⟨

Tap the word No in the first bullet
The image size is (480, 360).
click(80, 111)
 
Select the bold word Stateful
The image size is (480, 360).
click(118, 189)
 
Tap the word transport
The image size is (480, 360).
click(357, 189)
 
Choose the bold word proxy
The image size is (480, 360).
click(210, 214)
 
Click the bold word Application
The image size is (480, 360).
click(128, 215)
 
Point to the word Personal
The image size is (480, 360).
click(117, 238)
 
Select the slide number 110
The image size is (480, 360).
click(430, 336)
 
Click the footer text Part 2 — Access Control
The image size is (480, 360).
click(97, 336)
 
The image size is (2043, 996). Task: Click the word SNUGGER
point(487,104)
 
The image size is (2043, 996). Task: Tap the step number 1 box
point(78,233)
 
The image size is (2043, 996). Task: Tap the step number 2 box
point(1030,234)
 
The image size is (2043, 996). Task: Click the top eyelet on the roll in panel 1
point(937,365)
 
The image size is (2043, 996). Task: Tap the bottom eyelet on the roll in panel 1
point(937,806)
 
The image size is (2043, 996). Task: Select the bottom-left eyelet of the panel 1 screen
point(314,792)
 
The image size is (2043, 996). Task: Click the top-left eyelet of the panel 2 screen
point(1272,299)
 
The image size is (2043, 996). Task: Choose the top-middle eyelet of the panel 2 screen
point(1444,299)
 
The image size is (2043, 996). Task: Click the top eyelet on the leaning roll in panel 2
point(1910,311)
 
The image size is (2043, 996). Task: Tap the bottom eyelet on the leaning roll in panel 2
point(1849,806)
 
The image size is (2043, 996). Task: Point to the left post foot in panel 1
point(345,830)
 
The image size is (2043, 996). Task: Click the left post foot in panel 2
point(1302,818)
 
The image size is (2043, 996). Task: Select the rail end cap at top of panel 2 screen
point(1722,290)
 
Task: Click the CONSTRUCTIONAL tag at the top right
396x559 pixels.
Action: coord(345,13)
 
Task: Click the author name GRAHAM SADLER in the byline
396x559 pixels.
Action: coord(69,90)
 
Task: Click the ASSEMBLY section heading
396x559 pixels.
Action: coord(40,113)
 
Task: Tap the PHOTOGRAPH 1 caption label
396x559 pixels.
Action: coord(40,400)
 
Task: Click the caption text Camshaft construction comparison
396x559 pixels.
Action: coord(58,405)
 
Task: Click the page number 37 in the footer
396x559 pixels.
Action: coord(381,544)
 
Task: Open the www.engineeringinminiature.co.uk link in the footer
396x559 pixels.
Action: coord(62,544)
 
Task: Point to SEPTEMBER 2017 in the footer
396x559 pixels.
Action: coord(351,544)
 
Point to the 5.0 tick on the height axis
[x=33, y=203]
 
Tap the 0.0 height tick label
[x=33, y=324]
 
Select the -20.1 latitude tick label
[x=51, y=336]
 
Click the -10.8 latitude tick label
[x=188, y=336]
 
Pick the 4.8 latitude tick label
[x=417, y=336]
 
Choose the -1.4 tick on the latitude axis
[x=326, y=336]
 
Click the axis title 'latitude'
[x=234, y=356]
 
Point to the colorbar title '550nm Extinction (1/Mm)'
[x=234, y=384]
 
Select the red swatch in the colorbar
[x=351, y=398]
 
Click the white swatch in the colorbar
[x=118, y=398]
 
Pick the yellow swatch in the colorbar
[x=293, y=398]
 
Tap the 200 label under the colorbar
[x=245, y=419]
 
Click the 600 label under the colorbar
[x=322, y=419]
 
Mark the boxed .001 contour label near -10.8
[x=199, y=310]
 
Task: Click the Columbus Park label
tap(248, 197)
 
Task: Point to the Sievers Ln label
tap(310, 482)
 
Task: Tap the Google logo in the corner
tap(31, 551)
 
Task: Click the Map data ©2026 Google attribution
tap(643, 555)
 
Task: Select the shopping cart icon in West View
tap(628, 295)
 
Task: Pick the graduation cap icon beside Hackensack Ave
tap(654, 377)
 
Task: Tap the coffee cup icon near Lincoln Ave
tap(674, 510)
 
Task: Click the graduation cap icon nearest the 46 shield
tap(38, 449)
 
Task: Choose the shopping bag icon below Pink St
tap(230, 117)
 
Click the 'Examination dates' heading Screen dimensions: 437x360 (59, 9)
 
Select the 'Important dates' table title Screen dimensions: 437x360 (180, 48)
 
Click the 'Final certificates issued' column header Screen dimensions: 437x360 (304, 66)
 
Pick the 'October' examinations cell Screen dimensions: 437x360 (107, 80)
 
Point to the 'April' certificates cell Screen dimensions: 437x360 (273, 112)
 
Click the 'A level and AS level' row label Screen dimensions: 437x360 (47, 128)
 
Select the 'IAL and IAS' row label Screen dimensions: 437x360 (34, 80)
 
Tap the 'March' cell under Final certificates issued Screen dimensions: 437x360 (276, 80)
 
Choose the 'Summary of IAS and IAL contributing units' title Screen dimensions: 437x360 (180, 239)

⟩

TASK STATEMENT
Rewrite the lines above as a Markdown table with the columns "Row" and "Line", numbering each row and omitting blank lines.

WORKED ANSWER
| Row | Line |
|---|---|
| 1 | Tap the word No in the first bullet |
| 2 | The image size is (480, 360). |
| 3 | click(80, 111) |
| 4 | Select the bold word Stateful |
| 5 | The image size is (480, 360). |
| 6 | click(118, 189) |
| 7 | Tap the word transport |
| 8 | The image size is (480, 360). |
| 9 | click(357, 189) |
| 10 | Choose the bold word proxy |
| 11 | The image size is (480, 360). |
| 12 | click(210, 214) |
| 13 | Click the bold word Application |
| 14 | The image size is (480, 360). |
| 15 | click(128, 215) |
| 16 | Point to the word Personal |
| 17 | The image size is (480, 360). |
| 18 | click(117, 238) |
| 19 | Select the slide number 110 |
| 20 | The image size is (480, 360). |
| 21 | click(430, 336) |
| 22 | Click the footer text Part 2 — Access Control |
| 23 | The image size is (480, 360). |
| 24 | click(97, 336) |
| 25 | The image size is (2043, 996). Task: Click the word SNUGGER |
| 26 | point(487,104) |
| 27 | The image size is (2043, 996). Task: Tap the step number 1 box |
| 28 | point(78,233) |
| 29 | The image size is (2043, 996). Task: Tap the step number 2 box |
| 30 | point(1030,234) |
| 31 | The image size is (2043, 996). Task: Click the top eyelet on the roll in panel 1 |
| 32 | point(937,365) |
| 33 | The image size is (2043, 996). Task: Tap the bottom eyelet on the roll in panel 1 |
| 34 | point(937,806) |
| 35 | The image size is (2043, 996). Task: Select the bottom-left eyelet of the panel 1 screen |
| 36 | point(314,792) |
| 37 | The image size is (2043, 996). Task: Click the top-left eyelet of the panel 2 screen |
| 38 | point(1272,299) |
| 39 | The image size is (2043, 996). Task: Choose the top-middle eyelet of the panel 2 screen |
| 40 | point(1444,299) |
| 41 | The image size is (2043, 996). Task: Click the top eyelet on the leaning roll in panel 2 |
| 42 | point(1910,311) |
| 43 | The image size is (2043, 996). Task: Tap the bottom eyelet on the leaning roll in panel 2 |
| 44 | point(1849,806) |
| 45 | The image size is (2043, 996). Task: Point to the left post foot in panel 1 |
| 46 | point(345,830) |
| 47 | The image size is (2043, 996). Task: Click the left post foot in panel 2 |
| 48 | point(1302,818) |
| 49 | The image size is (2043, 996). Task: Select the rail end cap at top of panel 2 screen |
| 50 | point(1722,290) |
| 51 | Task: Click the CONSTRUCTIONAL tag at the top right |
| 52 | 396x559 pixels. |
| 53 | Action: coord(345,13) |
| 54 | Task: Click the author name GRAHAM SADLER in the byline |
| 55 | 396x559 pixels. |
| 56 | Action: coord(69,90) |
| 57 | Task: Click the ASSEMBLY section heading |
| 58 | 396x559 pixels. |
| 59 | Action: coord(40,113) |
| 60 | Task: Tap the PHOTOGRAPH 1 caption label |
| 61 | 396x559 pixels. |
| 62 | Action: coord(40,400) |
| 63 | Task: Click the caption text Camshaft construction comparison |
| 64 | 396x559 pixels. |
| 65 | Action: coord(58,405) |
| 66 | Task: Click the page number 37 in the footer |
| 67 | 396x559 pixels. |
| 68 | Action: coord(381,544) |
| 69 | Task: Open the www.engineeringinminiature.co.uk link in the footer |
| 70 | 396x559 pixels. |
| 71 | Action: coord(62,544) |
| 72 | Task: Point to SEPTEMBER 2017 in the footer |
| 73 | 396x559 pixels. |
| 74 | Action: coord(351,544) |
| 75 | Point to the 5.0 tick on the height axis |
| 76 | [x=33, y=203] |
| 77 | Tap the 0.0 height tick label |
| 78 | [x=33, y=324] |
| 79 | Select the -20.1 latitude tick label |
| 80 | [x=51, y=336] |
| 81 | Click the -10.8 latitude tick label |
| 82 | [x=188, y=336] |
| 83 | Pick the 4.8 latitude tick label |
| 84 | [x=417, y=336] |
| 85 | Choose the -1.4 tick on the latitude axis |
| 86 | [x=326, y=336] |
| 87 | Click the axis title 'latitude' |
| 88 | [x=234, y=356] |
| 89 | Point to the colorbar title '550nm Extinction (1/Mm)' |
| 90 | [x=234, y=384] |
| 91 | Select the red swatch in the colorbar |
| 92 | [x=351, y=398] |
| 93 | Click the white swatch in the colorbar |
| 94 | [x=118, y=398] |
| 95 | Pick the yellow swatch in the colorbar |
| 96 | [x=293, y=398] |
| 97 | Tap the 200 label under the colorbar |
| 98 | [x=245, y=419] |
| 99 | Click the 600 label under the colorbar |
| 100 | [x=322, y=419] |
| 101 | Mark the boxed .001 contour label near -10.8 |
| 102 | [x=199, y=310] |
| 103 | Task: Click the Columbus Park label |
| 104 | tap(248, 197) |
| 105 | Task: Point to the Sievers Ln label |
| 106 | tap(310, 482) |
| 107 | Task: Tap the Google logo in the corner |
| 108 | tap(31, 551) |
| 109 | Task: Click the Map data ©2026 Google attribution |
| 110 | tap(643, 555) |
| 111 | Task: Select the shopping cart icon in West View |
| 112 | tap(628, 295) |
| 113 | Task: Pick the graduation cap icon beside Hackensack Ave |
| 114 | tap(654, 377) |
| 115 | Task: Tap the coffee cup icon near Lincoln Ave |
| 116 | tap(674, 510) |
| 117 | Task: Click the graduation cap icon nearest the 46 shield |
| 118 | tap(38, 449) |
| 119 | Task: Choose the shopping bag icon below Pink St |
| 120 | tap(230, 117) |
| 121 | Click the 'Examination dates' heading Screen dimensions: 437x360 (59, 9) |
| 122 | Select the 'Important dates' table title Screen dimensions: 437x360 (180, 48) |
| 123 | Click the 'Final certificates issued' column header Screen dimensions: 437x360 (304, 66) |
| 124 | Pick the 'October' examinations cell Screen dimensions: 437x360 (107, 80) |
| 125 | Point to the 'April' certificates cell Screen dimensions: 437x360 (273, 112) |
| 126 | Click the 'A level and AS level' row label Screen dimensions: 437x360 (47, 128) |
| 127 | Select the 'IAL and IAS' row label Screen dimensions: 437x360 (34, 80) |
| 128 | Tap the 'March' cell under Final certificates issued Screen dimensions: 437x360 (276, 80) |
| 129 | Choose the 'Summary of IAS and IAL contributing units' title Screen dimensions: 437x360 (180, 239) |